Amnesty International has launched a video experiment to help break down barriers between Europeans and recently arrived refugees.
The five-minute video, based on a theory from the psychologist Arthur Aron that four minutes of uninterrupted eye contact increases intimacy, was applied to the refugee crisis. Syrian and Somalian refugees who have been in Europe for less than a year and people from the UK, Belgium, Italy, Germany and Poland were asked to look into each other’s eyes on camera.
Published on YouTube on 17 May, the video has been viewed more than 163,000 times.

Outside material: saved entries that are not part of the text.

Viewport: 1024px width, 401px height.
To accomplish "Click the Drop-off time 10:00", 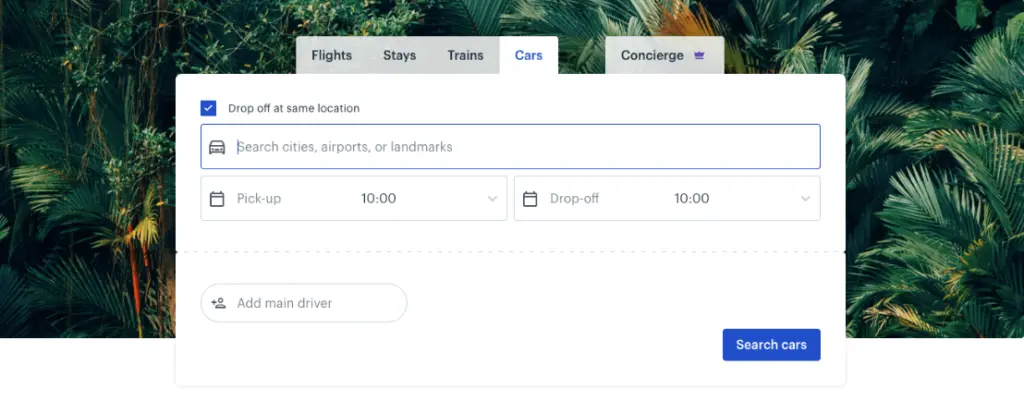I will [691, 199].
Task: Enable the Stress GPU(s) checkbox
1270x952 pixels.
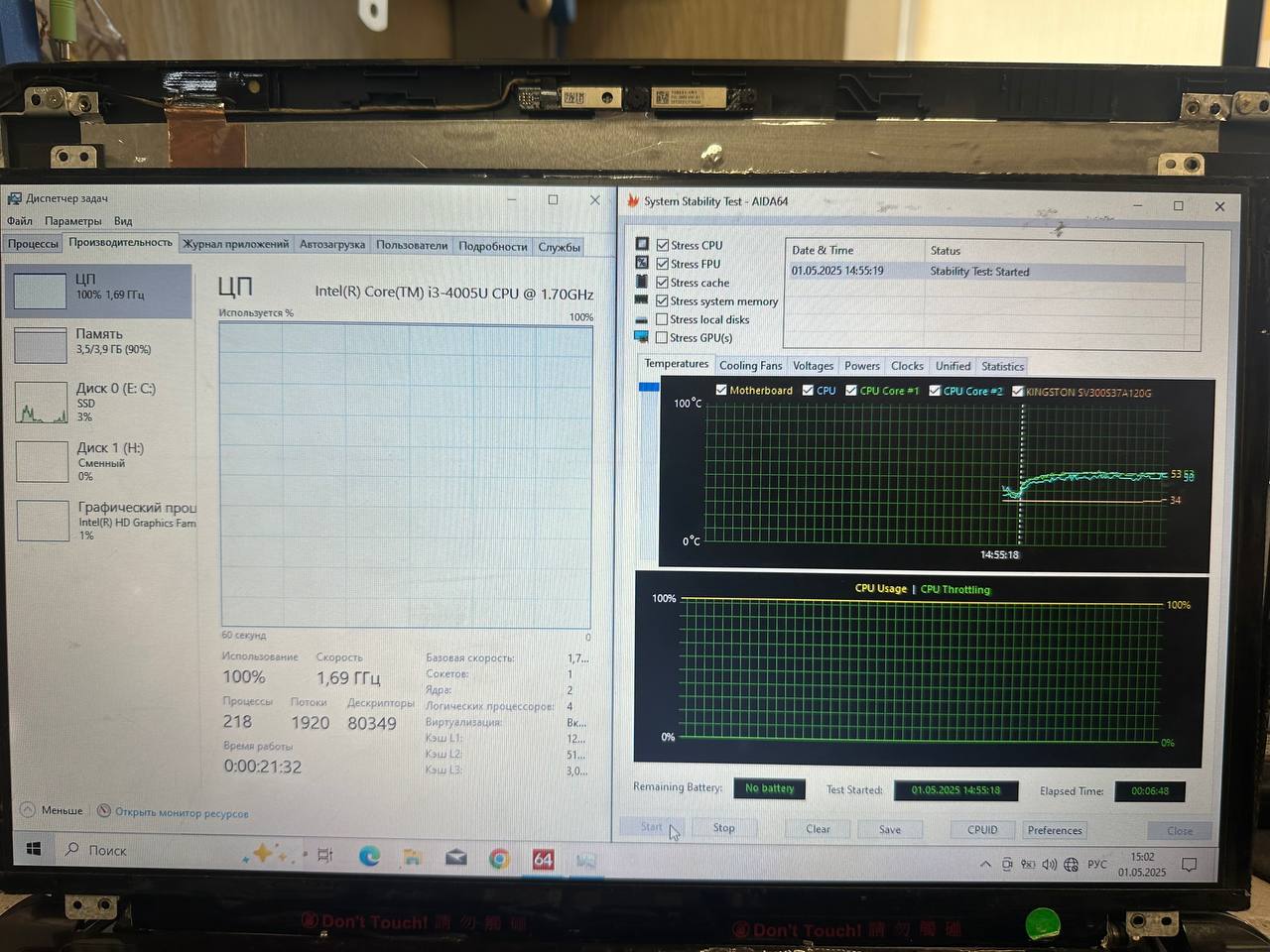Action: (x=662, y=337)
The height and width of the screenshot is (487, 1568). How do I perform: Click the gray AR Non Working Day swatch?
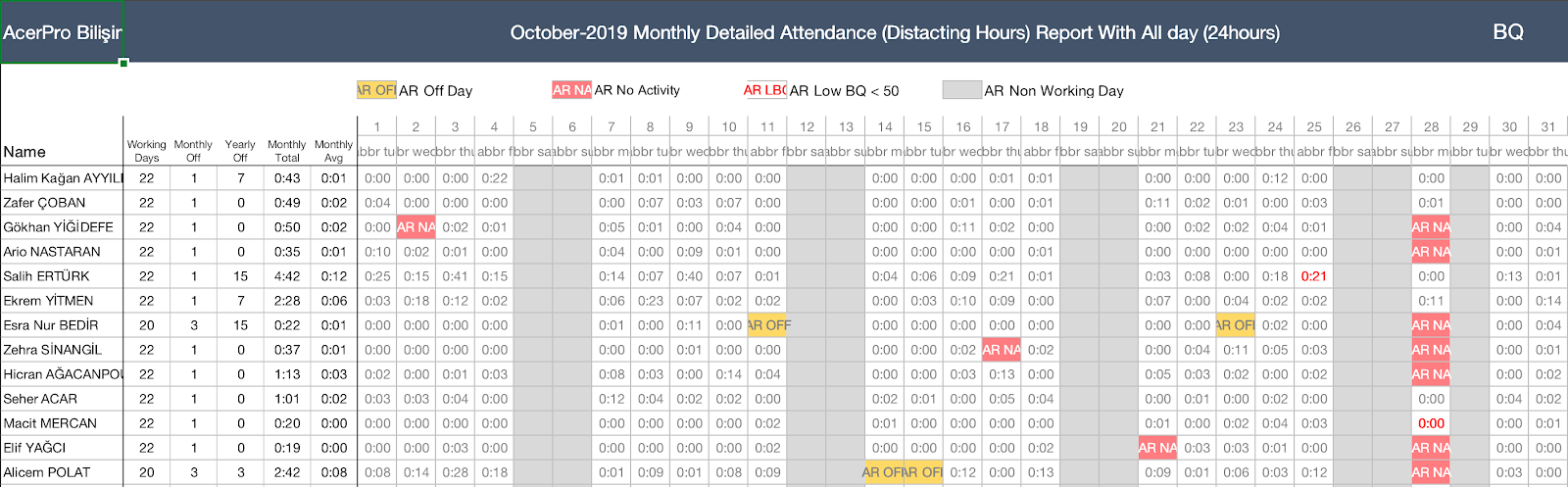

"Too often, what gets lost in the numbers and headlines is the suffering of actual people, who, like us, have families, friends, their own stories, dreams and goals," says Draginja Nadazdin, director of Amnesty International Poland, which created the campaign. "What if we stopped for just a moment and looked at who they really are?"
Meanwhile, the RNLI has partnered with the communications group KCOM to supply and upgrade its wide-area network.
The new, fully managed service now connects all of the emergency charity's 237 lifeboat stations and forms part of the organisation's ongoing plan to make its work more accessible to volunteers, colleagues and supporters.
"Our aim is to give our station’s staff and volunteers the best service possible," says Steve North, IT project manager at the RNLI. "Lifeboat crews and volunteers input the details of lifeboat launches, then upload video footage from their rescues, which can be used for media, training and fundraising."
Finally, the not-for-profit consultancy Purple Vision and the app developer Appssential have joined forces and will trade as a single entity under the existing Purple Vision brand.
Purple Vision has worked with hundreds of charities, associations and universities since 2003. The new organisation will continue to focus primarily on not-for-profits (charities, membership and higher education) with travel (principally with tour operators and travel agents) added as part of the merger.